■ **EXERCISE**
Copy the opening lines of the listing exactly, through and including the line with "Screen dimensions: 559x437"; do not copy any pictures.

------------------------------

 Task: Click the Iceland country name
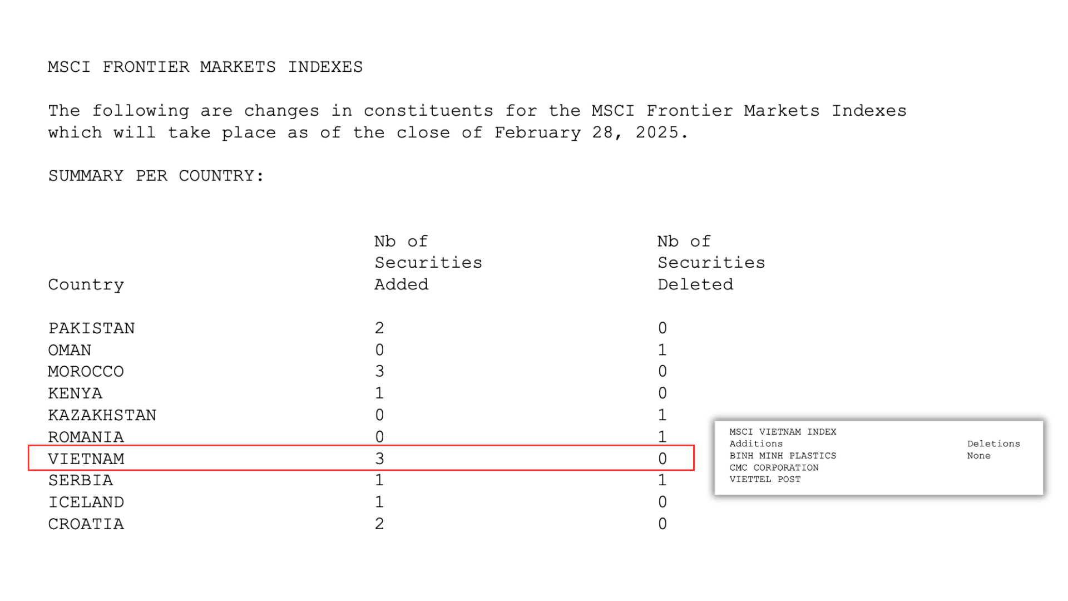(x=86, y=503)
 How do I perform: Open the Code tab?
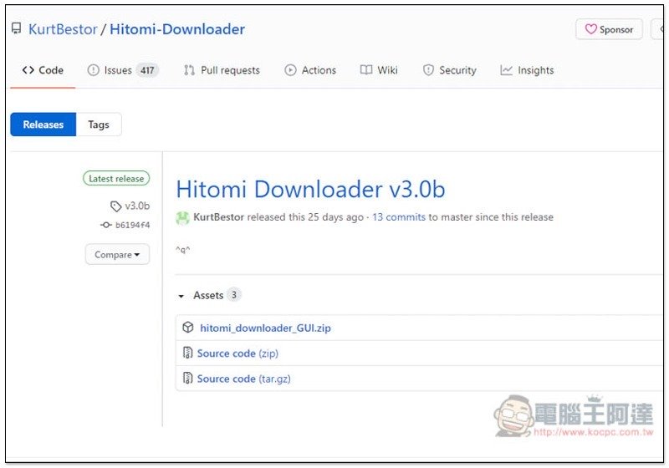coord(43,70)
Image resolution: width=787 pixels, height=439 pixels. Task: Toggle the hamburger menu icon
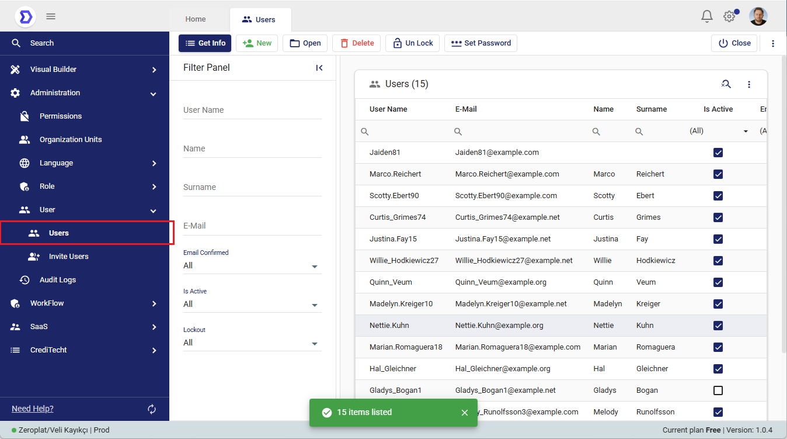[51, 16]
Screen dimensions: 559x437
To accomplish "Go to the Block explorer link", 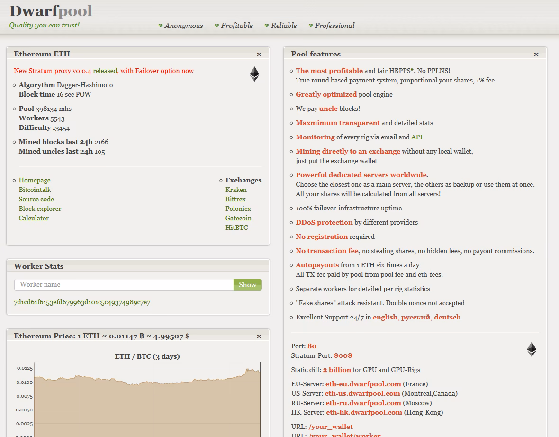I will pyautogui.click(x=40, y=209).
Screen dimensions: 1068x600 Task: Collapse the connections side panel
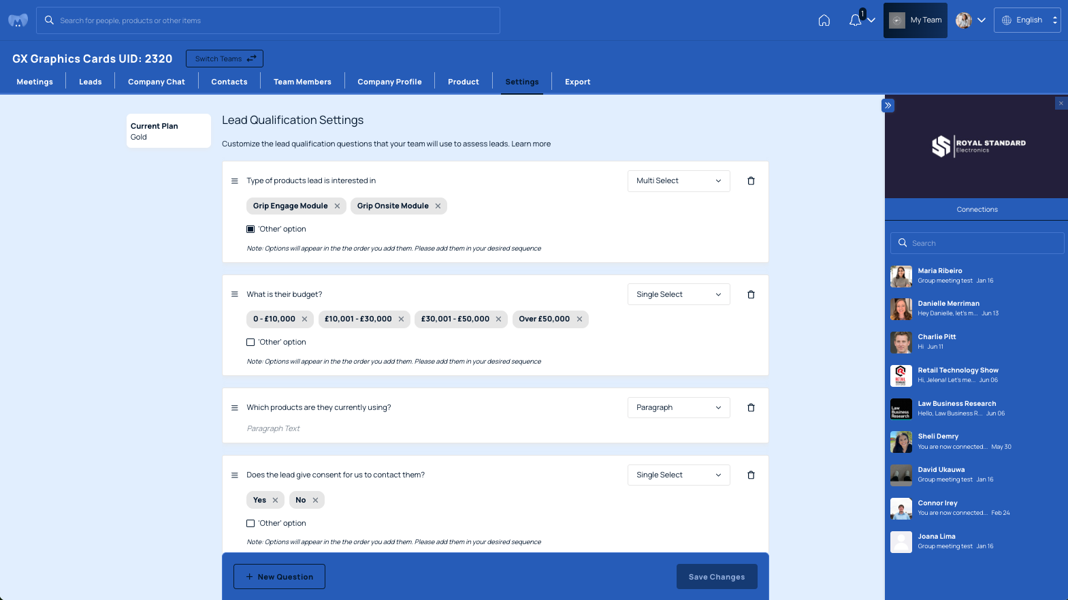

------------------------------

■ **SOLUTION TO THE PROBLEM**
 Task: Click the Iceland country name
(x=86, y=503)
 How do I perform: Open the Code tab?
coord(43,70)
Image resolution: width=787 pixels, height=439 pixels. Task: Toggle the hamburger menu icon
[51, 16]
Screen dimensions: 559x437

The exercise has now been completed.